To actually run this EventLoop algorithm we need some steering code. This can be a root macro in either C++ or python or some compiled C++ code. For this tutorial we will focus on writing a python macro, as that will be required to include the common CP algorithms, but the other options are equally valid (if you don’t intend to use the common CP algorithms).
This is only needed when working in EventLoop, inside Athena this will not be used. As such if you know that you will never work in EventLoop you can leave this out (or add it later). However, if you expect never to run in EventLoop you may be better off using the native athena algorithms instead of the
AnaAlgorithm
class.
We will use another ASG tool called SampleHandler which is a nice tool that allows for easy sample management. In this example we will create and configure a SampleHandler object. We will specify the path to the main directory, under which there could be several subdirectories (typically representing datasets) and within those the individual input files. Here we will tell SampleHandler we are only interested in one input xAOD file (specified by the exact name, but wildcards are accepted to using several specific inputs). More information and options for using SampleHandler to ‘find’ your data is found on the dedicated SampleHandler wiki.

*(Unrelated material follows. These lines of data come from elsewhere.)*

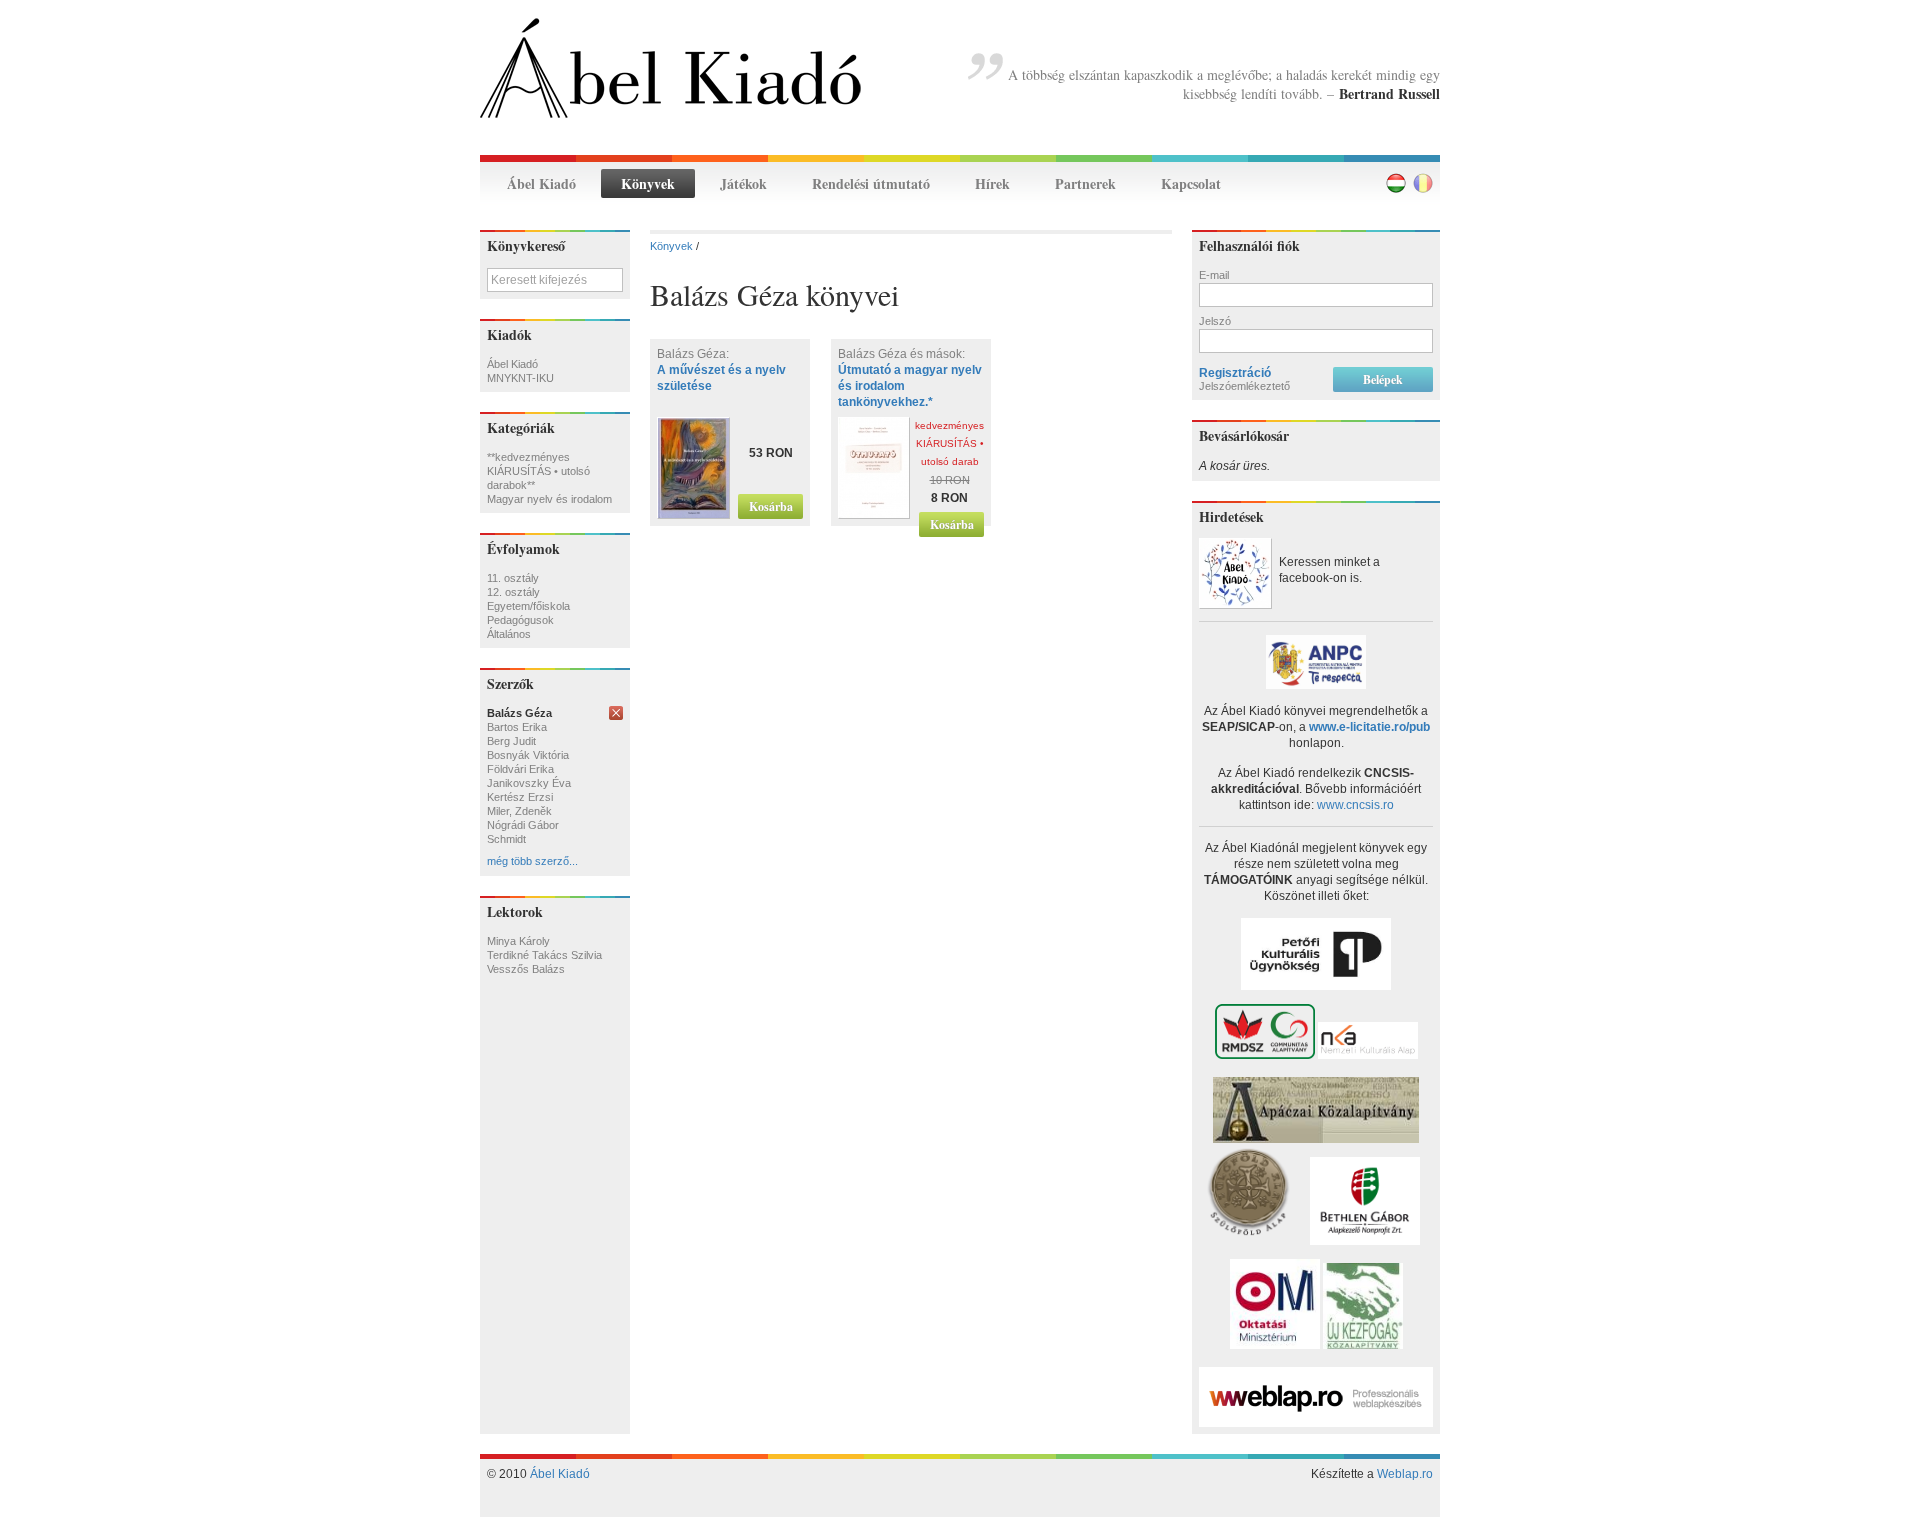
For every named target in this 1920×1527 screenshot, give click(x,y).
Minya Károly (518, 941)
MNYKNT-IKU (520, 378)
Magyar (1396, 183)
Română (1423, 183)
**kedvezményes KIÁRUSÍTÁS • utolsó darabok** (538, 471)
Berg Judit (511, 741)
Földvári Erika (520, 769)
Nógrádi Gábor (523, 825)
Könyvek (648, 183)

You can really put your steering code anywhere, but it is probably a
good idea to keep it in your source area (which is in version
control), probably even in your package (typically in the share
directory). However, for simplicity within this tutorial we will just
place it directly into the source
directory.
Create a file called source/MyAnalysis/share/ATestRun_eljob.py
, and make it
executable (chmod +x source/MyAnalysis/share/ATestRun_eljob.py
). Fill it with the
following:
#!/usr/bin/env python
# Read the submission directory as a command line argument. You can
# extend the list of arguments with your private ones later on.
import optparse
parser = optparse.OptionParser()
parser.add_option( '-s', '--submission-dir', dest = 'submission_dir',
action = 'store', type = 'string', default = 'submitDir',
help = 'Submission directory for EventLoop' )
( options, args ) = parser.parse_args()
# Set up (Py)ROOT.
import ROOT
ROOT.xAOD.Init().ignore()
# Set up the sample handler object. See comments from the C++ macro
# for the details about these lines.
import os
sh = ROOT.SH.SampleHandler()
sh.setMetaString( 'nc_tree', 'CollectionTree' )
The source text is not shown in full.